In einem Gastbeitrag diskutieren Klaus Meier und Vinzenz Wyss u.a. die Systemrelevanz des Journalismus. Implizit wird dabei auch das Argument aufgegriffen, das hier schon verwendet wurde: journalistische Beiträge sind eben nicht nur pure Reflektion einer Wirklichkeit, sondern beinflussen diese auch.
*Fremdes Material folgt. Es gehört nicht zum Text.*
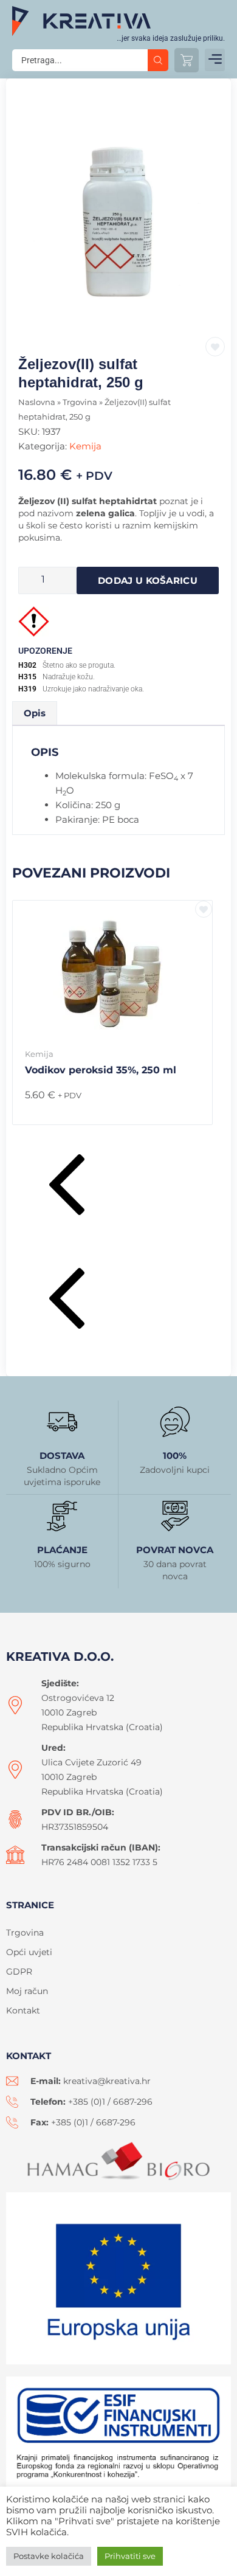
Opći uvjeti (29, 1952)
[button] (215, 60)
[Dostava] (62, 1422)
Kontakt (23, 2010)
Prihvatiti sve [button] (130, 2556)
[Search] (158, 60)
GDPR (19, 1971)
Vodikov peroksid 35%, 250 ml (100, 1070)
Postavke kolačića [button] (48, 2556)
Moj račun (27, 1991)
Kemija (85, 446)
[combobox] (80, 60)
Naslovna (36, 402)
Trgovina (80, 402)
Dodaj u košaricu (147, 580)
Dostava (62, 1455)
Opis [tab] (35, 713)
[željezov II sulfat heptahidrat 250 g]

Darüber hinaus listen sie in fünf Punkten Defizite auf, die sich in der aktuellen Berichterstattung zur Corona-Pandemie erkennen ließen:

  1. Mangelhafter Umgang mit Zahlen: Zahlengläubigkeit, falsche Interpretation
  2. Konzentration auf Einzelfälle statt Strukturen
  3. Intransparenz bezüglich der Informationsgrundlage von Meldungen
  4. Thematisch und meinungsmäßig verengte Berichterstattung
  5. Erschaffung von (in diesem Fall) Virologen als Medienstars

Kurz gefasst: Journalisten bräuchten eigentlich eine Ausbildung in Wissenschaftstheorie und -methodik.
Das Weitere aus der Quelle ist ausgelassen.